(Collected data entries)

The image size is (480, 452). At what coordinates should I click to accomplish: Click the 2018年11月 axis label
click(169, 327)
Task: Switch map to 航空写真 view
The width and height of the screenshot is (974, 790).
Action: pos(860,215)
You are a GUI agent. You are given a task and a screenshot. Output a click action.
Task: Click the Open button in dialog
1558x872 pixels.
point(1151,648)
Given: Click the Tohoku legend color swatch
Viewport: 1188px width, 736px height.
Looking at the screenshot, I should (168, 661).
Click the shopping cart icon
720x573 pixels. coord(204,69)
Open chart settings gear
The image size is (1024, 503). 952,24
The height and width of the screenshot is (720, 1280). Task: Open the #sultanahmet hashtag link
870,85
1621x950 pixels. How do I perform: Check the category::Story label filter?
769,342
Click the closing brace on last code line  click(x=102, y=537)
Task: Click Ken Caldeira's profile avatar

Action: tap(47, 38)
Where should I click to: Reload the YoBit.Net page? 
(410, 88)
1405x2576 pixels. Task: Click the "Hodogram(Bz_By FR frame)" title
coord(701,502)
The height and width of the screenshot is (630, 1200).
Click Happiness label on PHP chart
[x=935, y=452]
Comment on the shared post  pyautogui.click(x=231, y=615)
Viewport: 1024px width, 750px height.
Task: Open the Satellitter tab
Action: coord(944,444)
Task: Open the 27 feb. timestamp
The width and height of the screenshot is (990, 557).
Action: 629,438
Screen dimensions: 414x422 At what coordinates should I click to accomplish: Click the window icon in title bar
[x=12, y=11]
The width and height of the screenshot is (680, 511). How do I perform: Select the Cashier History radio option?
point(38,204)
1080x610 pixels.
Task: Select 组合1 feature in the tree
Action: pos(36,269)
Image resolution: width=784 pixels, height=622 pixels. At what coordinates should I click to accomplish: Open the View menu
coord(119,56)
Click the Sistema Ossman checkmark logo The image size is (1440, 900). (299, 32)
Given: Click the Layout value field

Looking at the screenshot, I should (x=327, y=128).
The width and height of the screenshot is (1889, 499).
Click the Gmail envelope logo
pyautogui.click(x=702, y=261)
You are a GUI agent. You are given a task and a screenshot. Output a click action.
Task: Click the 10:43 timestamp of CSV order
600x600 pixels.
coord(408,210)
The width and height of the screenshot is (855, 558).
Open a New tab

▸ Problem description
In full and without change, transcribe the entries.

▸ Solution for this task
The image size is (480, 452). At what coordinates should I click to accomplish: Click the 2018年11月 axis label
click(169, 327)
Task: Switch map to 航空写真 view
The width and height of the screenshot is (974, 790).
Action: pos(860,215)
You are a GUI agent. You are given a task and a screenshot. Output a click action.
Task: Click the Open button in dialog
1558x872 pixels.
point(1151,648)
Given: Click the Tohoku legend color swatch
Viewport: 1188px width, 736px height.
Looking at the screenshot, I should (168, 661).
Click the shopping cart icon
720x573 pixels. coord(204,69)
Open chart settings gear
The image size is (1024, 503). 952,24
The height and width of the screenshot is (720, 1280). Task: Open the #sultanahmet hashtag link
870,85
1621x950 pixels. How do I perform: Check the category::Story label filter?
769,342
Click the closing brace on last code line  click(x=102, y=537)
Task: Click Ken Caldeira's profile avatar

Action: tap(47, 38)
Where should I click to: Reload the YoBit.Net page? 
(410, 88)
1405x2576 pixels. Task: Click the "Hodogram(Bz_By FR frame)" title
coord(701,502)
The height and width of the screenshot is (630, 1200).
Click Happiness label on PHP chart
[x=935, y=452]
Comment on the shared post  pyautogui.click(x=231, y=615)
Viewport: 1024px width, 750px height.
Task: Open the Satellitter tab
Action: coord(944,444)
Task: Open the 27 feb. timestamp
The width and height of the screenshot is (990, 557).
Action: 629,438
Screen dimensions: 414x422 At what coordinates should I click to accomplish: Click the window icon in title bar
[x=12, y=11]
The width and height of the screenshot is (680, 511). How do I perform: Select the Cashier History radio option?
point(38,204)
1080x610 pixels.
Task: Select 组合1 feature in the tree
Action: pos(36,269)
Image resolution: width=784 pixels, height=622 pixels. At what coordinates should I click to accomplish: Open the View menu
coord(119,56)
Click the Sistema Ossman checkmark logo The image size is (1440, 900). (299, 32)
Given: Click the Layout value field

Looking at the screenshot, I should (x=327, y=128).
The width and height of the screenshot is (1889, 499).
Click the Gmail envelope logo
pyautogui.click(x=702, y=261)
You are a GUI agent. You are given a task and a screenshot. Output a click action.
Task: Click the 10:43 timestamp of CSV order
600x600 pixels.
coord(408,210)
The width and height of the screenshot is (855, 558).
Open a New tab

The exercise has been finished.